#### STUDY MATERIAL
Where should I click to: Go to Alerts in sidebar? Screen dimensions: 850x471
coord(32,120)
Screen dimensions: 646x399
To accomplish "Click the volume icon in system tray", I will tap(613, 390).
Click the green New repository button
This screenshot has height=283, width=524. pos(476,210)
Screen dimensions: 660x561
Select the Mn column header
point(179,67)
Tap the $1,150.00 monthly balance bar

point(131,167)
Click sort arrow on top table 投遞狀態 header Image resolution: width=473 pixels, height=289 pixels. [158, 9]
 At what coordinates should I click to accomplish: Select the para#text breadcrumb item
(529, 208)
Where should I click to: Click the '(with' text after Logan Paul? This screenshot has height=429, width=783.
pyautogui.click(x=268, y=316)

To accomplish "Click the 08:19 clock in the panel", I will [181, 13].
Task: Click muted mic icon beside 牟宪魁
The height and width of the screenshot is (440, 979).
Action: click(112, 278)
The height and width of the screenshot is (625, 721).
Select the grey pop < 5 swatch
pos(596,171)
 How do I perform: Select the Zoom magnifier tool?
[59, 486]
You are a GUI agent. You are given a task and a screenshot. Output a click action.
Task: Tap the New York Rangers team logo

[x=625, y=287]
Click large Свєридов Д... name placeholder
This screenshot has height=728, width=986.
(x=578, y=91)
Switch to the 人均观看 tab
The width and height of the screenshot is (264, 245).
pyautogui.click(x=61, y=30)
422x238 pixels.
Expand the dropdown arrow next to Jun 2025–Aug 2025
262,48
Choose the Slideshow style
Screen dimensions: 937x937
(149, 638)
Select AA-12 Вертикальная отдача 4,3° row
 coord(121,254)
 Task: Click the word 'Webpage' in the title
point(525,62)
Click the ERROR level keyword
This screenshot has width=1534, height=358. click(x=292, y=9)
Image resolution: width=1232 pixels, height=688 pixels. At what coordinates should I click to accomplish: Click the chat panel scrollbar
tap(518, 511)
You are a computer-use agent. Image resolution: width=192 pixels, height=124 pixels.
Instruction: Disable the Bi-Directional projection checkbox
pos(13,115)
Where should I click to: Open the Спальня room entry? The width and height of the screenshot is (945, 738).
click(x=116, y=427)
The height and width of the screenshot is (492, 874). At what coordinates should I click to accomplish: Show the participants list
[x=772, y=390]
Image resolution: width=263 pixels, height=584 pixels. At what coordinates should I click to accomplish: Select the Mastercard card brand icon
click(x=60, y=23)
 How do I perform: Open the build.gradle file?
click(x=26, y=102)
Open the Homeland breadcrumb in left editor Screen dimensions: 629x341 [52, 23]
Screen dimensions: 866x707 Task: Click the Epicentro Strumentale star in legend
########
**ABOUT THIS TASK**
Exactly as written, set down all of the material.

**EXERCISE RESPONSE**
Where should I click to: Go to Alerts in sidebar? Screen dimensions: 850x471
coord(32,120)
Screen dimensions: 646x399
To accomplish "Click the volume icon in system tray", I will tap(613, 390).
Click the green New repository button
This screenshot has height=283, width=524. pos(476,210)
Screen dimensions: 660x561
Select the Mn column header
point(179,67)
Tap the $1,150.00 monthly balance bar

point(131,167)
Click sort arrow on top table 投遞狀態 header Image resolution: width=473 pixels, height=289 pixels. [158, 9]
 At what coordinates should I click to accomplish: Select the para#text breadcrumb item
(529, 208)
Where should I click to: Click the '(with' text after Logan Paul? This screenshot has height=429, width=783.
pyautogui.click(x=268, y=316)

To accomplish "Click the 08:19 clock in the panel", I will [181, 13].
Task: Click muted mic icon beside 牟宪魁
The height and width of the screenshot is (440, 979).
Action: click(112, 278)
The height and width of the screenshot is (625, 721).
Select the grey pop < 5 swatch
pos(596,171)
 How do I perform: Select the Zoom magnifier tool?
[59, 486]
You are a GUI agent. You are given a task and a screenshot. Output a click action.
Task: Tap the New York Rangers team logo

[x=625, y=287]
Click large Свєридов Д... name placeholder
This screenshot has height=728, width=986.
(x=578, y=91)
Switch to the 人均观看 tab
The width and height of the screenshot is (264, 245).
pyautogui.click(x=61, y=30)
422x238 pixels.
Expand the dropdown arrow next to Jun 2025–Aug 2025
262,48
Choose the Slideshow style
Screen dimensions: 937x937
(149, 638)
Select AA-12 Вертикальная отдача 4,3° row
 coord(121,254)
 Task: Click the word 'Webpage' in the title
point(525,62)
Click the ERROR level keyword
This screenshot has width=1534, height=358. click(x=292, y=9)
Image resolution: width=1232 pixels, height=688 pixels. At what coordinates should I click to accomplish: Click the chat panel scrollbar
tap(518, 511)
You are a computer-use agent. Image resolution: width=192 pixels, height=124 pixels.
Instruction: Disable the Bi-Directional projection checkbox
pos(13,115)
Where should I click to: Open the Спальня room entry? The width and height of the screenshot is (945, 738).
click(x=116, y=427)
The height and width of the screenshot is (492, 874). At what coordinates should I click to accomplish: Show the participants list
[x=772, y=390]
Image resolution: width=263 pixels, height=584 pixels. At what coordinates should I click to accomplish: Select the Mastercard card brand icon
click(x=60, y=23)
 How do I perform: Open the build.gradle file?
click(x=26, y=102)
Open the Homeland breadcrumb in left editor Screen dimensions: 629x341 [52, 23]
Screen dimensions: 866x707 Task: Click the Epicentro Strumentale star in legend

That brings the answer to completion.